Lies is blij dat ze even naar boven kan, zo kan ze verder gaan met de uitwerking van haar plan, haar laptop opstartend neemt ze plaats achter het bureau op het kamertje waar Tom zijn papieren bij houdt. Ze schrijft twee aparte brieven één voor de broer van Tom aan Stijn en eentje aan zijn moeder en zusje.
Beste Anja en Suzanna,
Jullie kennen mij niet maar ik ben de vriendin van Tom,mijn naam is Annelies, afgekort Lies. Ik ben zo vrij geweest om uit te zoeken waar u verblijft via bepaalde kanalen. Uw zoon heeft me over u verteld en ik zie aan hem hoeveel het met hem doet dat hij geen contact meer heeft met zijn moeder en broer, tevens zal het een hele verrassing zijn voor hem om te weten dat hij nog een volle zus heeft en een half zusje en broertje. Anja jouw zoon en Suzanna jouw broer, ik ben van in eerste instantie uitgegaan van hetgeen wat Tom mij verteld heeft over Stijn en over u zijn moeder. Tom weet echter niet dat ik een brief naar u stuur, dit is om eventuele teleurstelling te voorkomen. U zult zich misschien afvragen hoe ik aan u adres gegevens ben gekomen.

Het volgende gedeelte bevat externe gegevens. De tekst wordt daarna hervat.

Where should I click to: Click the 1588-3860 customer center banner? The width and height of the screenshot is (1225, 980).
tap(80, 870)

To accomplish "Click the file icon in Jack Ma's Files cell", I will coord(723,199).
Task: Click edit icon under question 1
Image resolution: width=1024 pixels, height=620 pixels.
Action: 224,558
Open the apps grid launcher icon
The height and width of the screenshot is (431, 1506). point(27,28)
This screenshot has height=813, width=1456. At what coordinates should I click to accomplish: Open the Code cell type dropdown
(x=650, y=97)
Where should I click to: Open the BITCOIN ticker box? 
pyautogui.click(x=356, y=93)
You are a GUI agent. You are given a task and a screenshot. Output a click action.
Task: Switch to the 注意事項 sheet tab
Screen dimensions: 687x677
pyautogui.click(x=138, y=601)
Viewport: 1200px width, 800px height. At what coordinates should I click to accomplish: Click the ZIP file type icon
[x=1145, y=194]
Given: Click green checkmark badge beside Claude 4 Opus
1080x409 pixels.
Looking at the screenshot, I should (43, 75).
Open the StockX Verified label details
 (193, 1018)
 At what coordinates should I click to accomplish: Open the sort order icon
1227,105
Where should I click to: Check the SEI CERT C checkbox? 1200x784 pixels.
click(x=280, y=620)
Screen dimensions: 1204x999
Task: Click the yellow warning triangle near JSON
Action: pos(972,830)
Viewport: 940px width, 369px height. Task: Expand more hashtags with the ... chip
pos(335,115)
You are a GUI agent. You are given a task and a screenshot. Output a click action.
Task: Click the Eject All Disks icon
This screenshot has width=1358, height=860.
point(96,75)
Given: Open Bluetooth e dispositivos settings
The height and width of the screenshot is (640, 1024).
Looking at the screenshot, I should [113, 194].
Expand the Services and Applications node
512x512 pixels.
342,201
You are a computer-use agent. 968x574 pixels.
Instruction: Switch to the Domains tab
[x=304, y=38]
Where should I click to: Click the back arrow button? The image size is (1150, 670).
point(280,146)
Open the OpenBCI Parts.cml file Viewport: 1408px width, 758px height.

Ik heb een oom die werkt bij Interpol, het was niet gemakkelijk voor hen om te achterhalen waar u verbleef, toch is het hem echter wel gelukt. Dit zijn mijn bepaalde kanalen waarover ik eerder schreef. Op dit moment zijn Tom en Rob uw ex-man beneden herinneringen aan het ophalen met foto boeken. Zij vieren hiermee de verjaardag van Stijn uw andere zoon.
Tom heeft mij laten weten, dat zowel hij als zijn vader getracht hebben u te zoeken, maar dat hen dit niet is gelukt. Mede door de vele verhuizingen en het contact wat steeds meer en meer verwaterde. Toch kan ik aan beide heren zien, dat zij hieronder lijden, ook de nieuwe vriendin van uw ex-man is dit niet ontgaan. Mijn oom wist mij te vertellen dat u nog een dochter had gekregen en dat haar echte vader Rob is. Mede doordat ik niet weet hoe u zult reageren, vertel ik hen niks totdat ik nader bericht van u krijg.
Ook uw andere zoon Stijn die vandaag de dag 27 jaar word zal ik een brief schrijven met daarin de vraag of hij misschien een ontmoeting zou willen in de nabije toekomst. Deze vraag stel ik dan nu ook aan u, bent u bereid om uw zoon te ontvangen, zodat hij ook zijn zusje kan leren kennen en eventueel ook zijn half zusje en broertje.
Stuur enkele foto’s mee van uw ex-man en Tom zodat u weet hoe zij er nu uit zien. Onderaan de brief vindt uw mijn gegevens. Ik hoop van harte van u te horen.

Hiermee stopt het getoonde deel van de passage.